Самое забавное, что Мошфег в своем романе преодолевает еще один штамп старой литературы. Ну, вы знаете – герой сталкивается с проблемой, борется, переживает кризис, и перерождается. Здесь героиня скорее обретает баланс. Но что такое баланс? Слишком абстрактная категория. Да она перестает беспокоится. Но начинает ли она жить?
Мошфег в интервью говорит, что вроде бы да. Но из самого текста, если брать его в целом, а не одну отдельную сценку в художественном музее, это не следует.
Героиня обретает способность к восприятию мира. Но есть ли в нем что воспринимать?

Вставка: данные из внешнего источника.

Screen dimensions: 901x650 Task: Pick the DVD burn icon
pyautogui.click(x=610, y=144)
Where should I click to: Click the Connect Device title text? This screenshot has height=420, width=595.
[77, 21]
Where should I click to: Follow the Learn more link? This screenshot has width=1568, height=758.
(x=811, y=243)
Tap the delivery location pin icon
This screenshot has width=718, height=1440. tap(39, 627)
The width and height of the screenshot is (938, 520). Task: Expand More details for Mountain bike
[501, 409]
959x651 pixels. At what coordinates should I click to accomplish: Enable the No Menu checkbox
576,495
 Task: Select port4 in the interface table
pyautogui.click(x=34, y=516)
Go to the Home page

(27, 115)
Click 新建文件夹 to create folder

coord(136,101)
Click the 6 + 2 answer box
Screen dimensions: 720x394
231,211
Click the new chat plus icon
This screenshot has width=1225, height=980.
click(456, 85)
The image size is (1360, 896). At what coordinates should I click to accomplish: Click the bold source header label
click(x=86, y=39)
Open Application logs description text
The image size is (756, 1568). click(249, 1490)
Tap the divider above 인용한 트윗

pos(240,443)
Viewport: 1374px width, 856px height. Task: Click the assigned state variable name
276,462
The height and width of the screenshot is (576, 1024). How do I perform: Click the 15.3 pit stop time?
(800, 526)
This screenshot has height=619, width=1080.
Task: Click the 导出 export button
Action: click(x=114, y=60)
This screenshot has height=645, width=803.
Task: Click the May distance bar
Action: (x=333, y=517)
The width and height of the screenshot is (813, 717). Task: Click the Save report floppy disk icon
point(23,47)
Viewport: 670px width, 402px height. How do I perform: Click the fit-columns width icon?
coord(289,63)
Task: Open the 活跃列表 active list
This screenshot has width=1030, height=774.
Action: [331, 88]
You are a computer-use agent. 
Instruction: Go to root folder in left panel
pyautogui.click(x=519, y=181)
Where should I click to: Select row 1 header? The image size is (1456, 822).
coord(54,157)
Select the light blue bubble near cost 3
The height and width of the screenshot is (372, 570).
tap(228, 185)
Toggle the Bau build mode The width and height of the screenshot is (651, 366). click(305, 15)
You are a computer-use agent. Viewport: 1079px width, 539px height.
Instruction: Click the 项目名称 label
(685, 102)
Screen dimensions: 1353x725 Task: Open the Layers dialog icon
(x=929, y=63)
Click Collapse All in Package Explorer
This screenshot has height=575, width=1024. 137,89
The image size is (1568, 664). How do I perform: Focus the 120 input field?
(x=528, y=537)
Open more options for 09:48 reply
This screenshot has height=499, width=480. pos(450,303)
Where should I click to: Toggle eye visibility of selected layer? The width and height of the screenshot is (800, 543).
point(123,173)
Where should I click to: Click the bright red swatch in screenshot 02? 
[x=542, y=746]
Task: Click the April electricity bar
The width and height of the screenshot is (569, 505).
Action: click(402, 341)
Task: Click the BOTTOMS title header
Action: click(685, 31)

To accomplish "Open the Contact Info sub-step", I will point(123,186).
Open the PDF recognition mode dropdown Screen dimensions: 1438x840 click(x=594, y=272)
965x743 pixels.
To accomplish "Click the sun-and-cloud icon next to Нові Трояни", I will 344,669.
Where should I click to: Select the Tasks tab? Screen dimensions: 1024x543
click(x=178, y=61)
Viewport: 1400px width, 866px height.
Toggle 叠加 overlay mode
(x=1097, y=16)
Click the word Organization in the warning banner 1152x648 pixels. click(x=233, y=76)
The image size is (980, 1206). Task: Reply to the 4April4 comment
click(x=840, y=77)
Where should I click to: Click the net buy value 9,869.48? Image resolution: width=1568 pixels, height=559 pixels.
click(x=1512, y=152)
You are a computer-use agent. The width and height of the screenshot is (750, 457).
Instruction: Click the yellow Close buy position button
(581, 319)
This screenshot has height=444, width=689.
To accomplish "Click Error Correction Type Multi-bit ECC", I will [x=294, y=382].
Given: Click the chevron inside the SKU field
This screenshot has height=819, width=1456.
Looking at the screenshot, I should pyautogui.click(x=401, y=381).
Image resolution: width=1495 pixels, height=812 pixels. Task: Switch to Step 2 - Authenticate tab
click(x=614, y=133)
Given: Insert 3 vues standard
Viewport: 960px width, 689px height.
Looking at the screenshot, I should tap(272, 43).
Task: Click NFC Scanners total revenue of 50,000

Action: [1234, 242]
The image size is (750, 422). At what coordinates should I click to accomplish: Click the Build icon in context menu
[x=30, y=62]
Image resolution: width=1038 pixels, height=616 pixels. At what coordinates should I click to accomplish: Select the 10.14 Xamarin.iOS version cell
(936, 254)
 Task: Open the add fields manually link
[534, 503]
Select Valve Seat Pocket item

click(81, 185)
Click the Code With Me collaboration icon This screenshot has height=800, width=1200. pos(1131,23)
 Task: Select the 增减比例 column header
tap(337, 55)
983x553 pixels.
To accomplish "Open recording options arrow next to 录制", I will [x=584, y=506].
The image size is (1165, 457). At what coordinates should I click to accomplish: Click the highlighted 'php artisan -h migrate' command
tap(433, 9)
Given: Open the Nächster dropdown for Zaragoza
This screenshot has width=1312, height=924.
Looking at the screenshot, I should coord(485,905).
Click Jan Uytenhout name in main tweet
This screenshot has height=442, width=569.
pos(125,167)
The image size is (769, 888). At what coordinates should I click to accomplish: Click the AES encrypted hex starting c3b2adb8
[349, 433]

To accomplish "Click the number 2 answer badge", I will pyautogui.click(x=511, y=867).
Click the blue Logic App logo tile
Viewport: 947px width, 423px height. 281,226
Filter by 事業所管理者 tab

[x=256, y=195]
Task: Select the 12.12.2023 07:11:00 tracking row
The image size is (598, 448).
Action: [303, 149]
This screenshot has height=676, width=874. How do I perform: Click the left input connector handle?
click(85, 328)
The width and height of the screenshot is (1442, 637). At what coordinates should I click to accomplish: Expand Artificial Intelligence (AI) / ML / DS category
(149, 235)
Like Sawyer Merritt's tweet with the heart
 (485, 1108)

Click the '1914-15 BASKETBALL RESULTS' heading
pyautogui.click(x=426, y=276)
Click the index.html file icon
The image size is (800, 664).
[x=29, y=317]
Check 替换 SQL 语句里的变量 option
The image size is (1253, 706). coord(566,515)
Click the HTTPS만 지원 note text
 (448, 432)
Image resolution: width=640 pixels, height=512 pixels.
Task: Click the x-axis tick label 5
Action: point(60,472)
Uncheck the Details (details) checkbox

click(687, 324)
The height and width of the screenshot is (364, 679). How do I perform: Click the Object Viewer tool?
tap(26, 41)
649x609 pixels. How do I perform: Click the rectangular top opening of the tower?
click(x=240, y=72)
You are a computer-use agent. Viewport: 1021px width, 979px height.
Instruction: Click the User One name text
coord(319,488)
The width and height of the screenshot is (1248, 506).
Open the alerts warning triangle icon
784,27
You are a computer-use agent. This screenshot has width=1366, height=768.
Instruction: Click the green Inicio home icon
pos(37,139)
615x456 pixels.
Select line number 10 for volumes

Порою кажется, что героиня не просыпается, а просто переходит из одной стадии сна в другую, от беспокойного индивидуального к всеобщему, а потому уравновешенному. Исцеления нет. Никаких изменений нет.
Потому роман и оказывается книгой ни о чем.
В ней нет конфликта, кульминации, Другого, перехода из одного качества в новое (только из пустого в порожнее). Нет «то удач, а то неудач», содержания в общепринятом смысле этого слова, борьбы, сложностей. Только тягостное пребывание изо дня в день, и желание убрать не столько пребывание (оно неустранимо), сколько чувство тягостности. Проза тотального одиночества, абсолютного самобытия.
Наконец, из книги Мошфег и морали никакой не извлечешь.
«Что дальше? Я понятия не имела».
Но в силу подобной мощной зарисовки переполняющего нас и мир состояния ничтойности, тяги к небытию, как единственному лекарству от чувства реальности, а значит и беспокойства, роман оказывается в совершенно особом положении среди множества современных книг.
Выхода нет. Конечно, его можно придумать. Но разве это что-то меняет по существу?
Ватность, блеклость, автоматизм имеют смысл только в том, что и они могут стать предметом искусства. Литература совершает еще один шаг от бодлеровской «Падали» к «Году отдыха и релакса». От эстетизации декаданса к фиксации безличного, никакого, пребывающего не в смерти, гниении, разложении, а в состоянии экзистенциальной спячки.